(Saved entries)
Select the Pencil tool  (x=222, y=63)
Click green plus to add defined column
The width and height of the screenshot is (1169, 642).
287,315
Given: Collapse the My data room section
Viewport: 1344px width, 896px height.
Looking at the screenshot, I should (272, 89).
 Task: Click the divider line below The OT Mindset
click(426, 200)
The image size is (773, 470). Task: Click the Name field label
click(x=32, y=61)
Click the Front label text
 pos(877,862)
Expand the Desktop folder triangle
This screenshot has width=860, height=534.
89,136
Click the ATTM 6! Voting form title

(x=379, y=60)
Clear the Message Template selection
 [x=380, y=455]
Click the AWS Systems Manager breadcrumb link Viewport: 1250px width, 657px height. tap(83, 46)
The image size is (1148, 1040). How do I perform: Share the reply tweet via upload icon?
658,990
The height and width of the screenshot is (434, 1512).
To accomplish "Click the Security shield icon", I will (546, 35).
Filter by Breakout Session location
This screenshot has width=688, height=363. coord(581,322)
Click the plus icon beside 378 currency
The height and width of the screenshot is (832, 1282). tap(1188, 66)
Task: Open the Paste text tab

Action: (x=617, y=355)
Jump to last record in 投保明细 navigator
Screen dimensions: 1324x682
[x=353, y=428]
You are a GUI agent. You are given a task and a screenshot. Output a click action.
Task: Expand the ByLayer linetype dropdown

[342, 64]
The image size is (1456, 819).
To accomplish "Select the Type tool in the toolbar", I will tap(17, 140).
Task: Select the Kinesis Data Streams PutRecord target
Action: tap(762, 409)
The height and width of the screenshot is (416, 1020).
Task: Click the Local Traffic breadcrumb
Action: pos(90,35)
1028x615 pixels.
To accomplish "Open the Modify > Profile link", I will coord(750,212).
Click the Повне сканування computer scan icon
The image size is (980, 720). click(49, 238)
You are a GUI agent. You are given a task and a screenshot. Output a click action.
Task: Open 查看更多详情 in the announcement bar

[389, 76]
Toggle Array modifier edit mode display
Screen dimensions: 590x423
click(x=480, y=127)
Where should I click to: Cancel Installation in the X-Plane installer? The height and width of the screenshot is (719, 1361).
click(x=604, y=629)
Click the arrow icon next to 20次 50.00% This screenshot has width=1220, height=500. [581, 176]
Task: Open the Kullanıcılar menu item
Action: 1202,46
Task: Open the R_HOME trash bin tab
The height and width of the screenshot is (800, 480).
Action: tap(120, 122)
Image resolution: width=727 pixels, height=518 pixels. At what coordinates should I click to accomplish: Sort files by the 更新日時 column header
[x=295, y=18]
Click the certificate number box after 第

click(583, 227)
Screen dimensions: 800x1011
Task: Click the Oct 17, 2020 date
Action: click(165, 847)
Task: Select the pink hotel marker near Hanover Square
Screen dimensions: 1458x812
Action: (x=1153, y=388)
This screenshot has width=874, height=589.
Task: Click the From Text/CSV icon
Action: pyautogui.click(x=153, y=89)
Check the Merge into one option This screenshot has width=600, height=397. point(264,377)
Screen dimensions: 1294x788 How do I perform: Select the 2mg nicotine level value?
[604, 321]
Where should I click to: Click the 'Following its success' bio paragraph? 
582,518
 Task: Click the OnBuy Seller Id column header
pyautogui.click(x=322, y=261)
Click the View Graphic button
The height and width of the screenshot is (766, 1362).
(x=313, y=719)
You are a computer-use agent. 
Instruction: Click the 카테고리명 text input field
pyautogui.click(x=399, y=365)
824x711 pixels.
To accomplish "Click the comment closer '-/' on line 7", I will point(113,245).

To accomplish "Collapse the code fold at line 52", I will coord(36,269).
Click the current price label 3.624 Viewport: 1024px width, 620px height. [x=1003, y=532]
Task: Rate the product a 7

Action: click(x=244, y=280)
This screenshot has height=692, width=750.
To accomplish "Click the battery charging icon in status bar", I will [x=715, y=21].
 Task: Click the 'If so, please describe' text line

*PROBLEM REQUIREMENTS*: Provide the number of lines in the records above containing the string "point", and write nothing more.

*WRITTEN SOLUTION*: 2